The European Commission has recently published the report on the controls carried out on PDO, PGI and TSG products during 2012-2014 in eight member countries (Austria, Belgium, the Czech Republic, Italy, the Netherlands, Slovenia, the Slovak Republic, and the United Kingdom). Indigestible opacity.
Regulation (EC) No. 1151/2012, it will be recalled, has given member states primary responsibility for official public controls, throughout the supply chains, “from the farm to the fork,” of agri-food products protected as PDOs, PGIs and TSGs. National administrations should plan such controls, with a view to fraud prevention, on a par with those on food safety.

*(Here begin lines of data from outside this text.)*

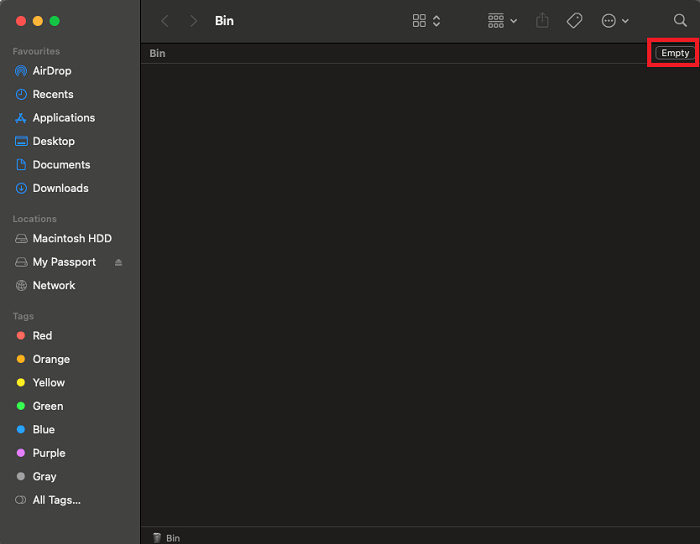Select Applications in the sidebar
This screenshot has width=700, height=544.
point(63,118)
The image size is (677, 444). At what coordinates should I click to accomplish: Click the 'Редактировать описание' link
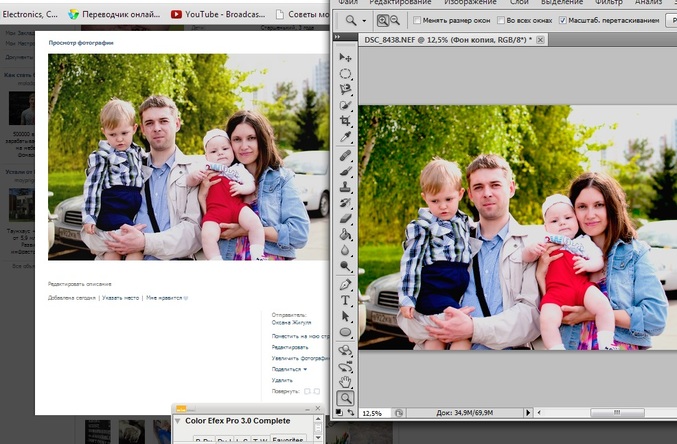82,285

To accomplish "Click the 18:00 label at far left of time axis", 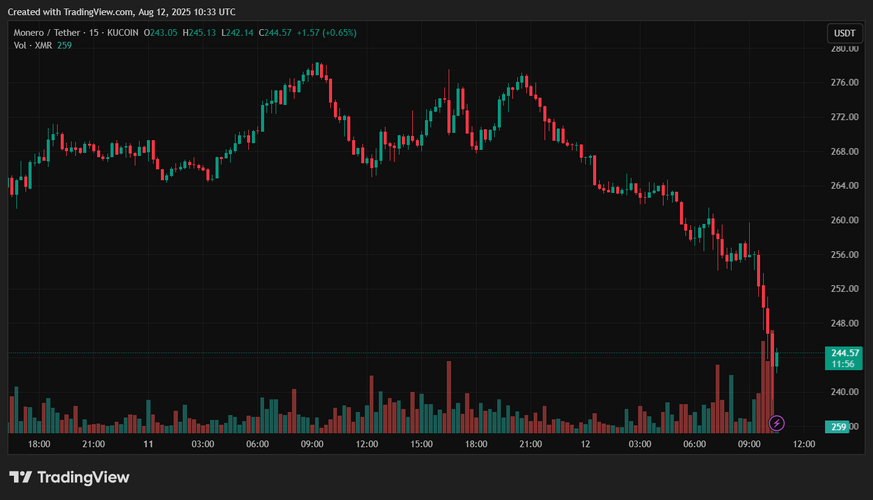I will pos(39,444).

So at least it is prescribed by the regulation, ignored by national governments, accepted by the Commission.
The most serious deficiencies are found precisely at the critical stage par excellence, that of final distribution to European consumers who are therefore victims of frequent fraud. Most member states conduct checks before products are placed on the market, but do not investigate portioning, repackaging and labeling.

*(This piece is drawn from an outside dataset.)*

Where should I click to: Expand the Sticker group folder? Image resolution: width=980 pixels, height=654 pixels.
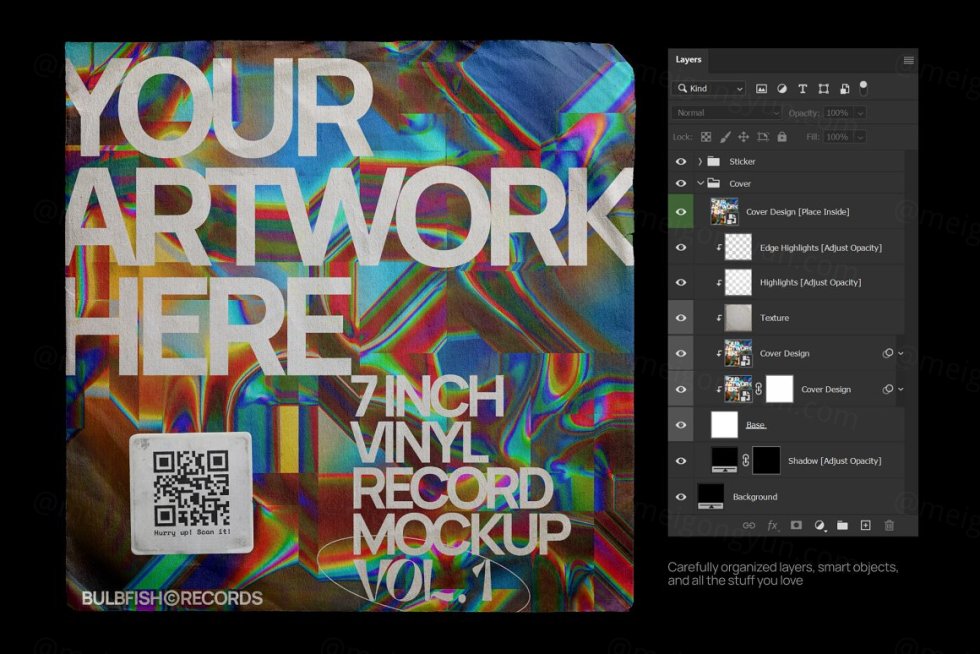[x=700, y=161]
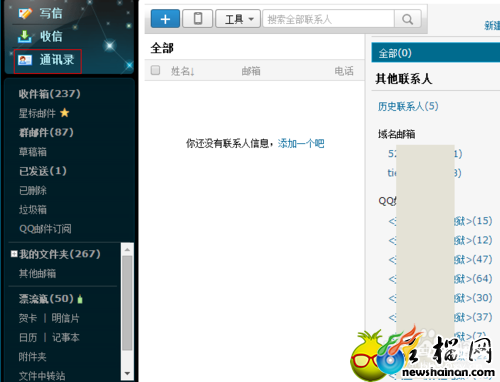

We lose sight of the fundamentals of traceability, starting with primary agricultural production. To the point that only two member states have planned to extend checks to mass balances, i.e., comparing what is purchased (e.g., x ton. of Parmesan cheese) with what is sold (e.g., 99x ton. of Parmesan).

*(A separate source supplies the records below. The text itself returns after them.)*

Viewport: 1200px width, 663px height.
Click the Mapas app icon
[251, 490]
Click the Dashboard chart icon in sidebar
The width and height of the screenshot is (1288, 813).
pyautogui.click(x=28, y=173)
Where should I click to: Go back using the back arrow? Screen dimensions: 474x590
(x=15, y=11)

Italy is the only country to have effective criteria for carrying out controls, and special “databases” with records and outcomes of controls carried out. And the values, and the numbers of quality Italian production well explain that commitment. But the system does not hold, it is given to suspect, perhaps partly because of the unacceptable connivance between PDO counterfeiters and the national authorities that should instead be thwarting such criminal phenomena.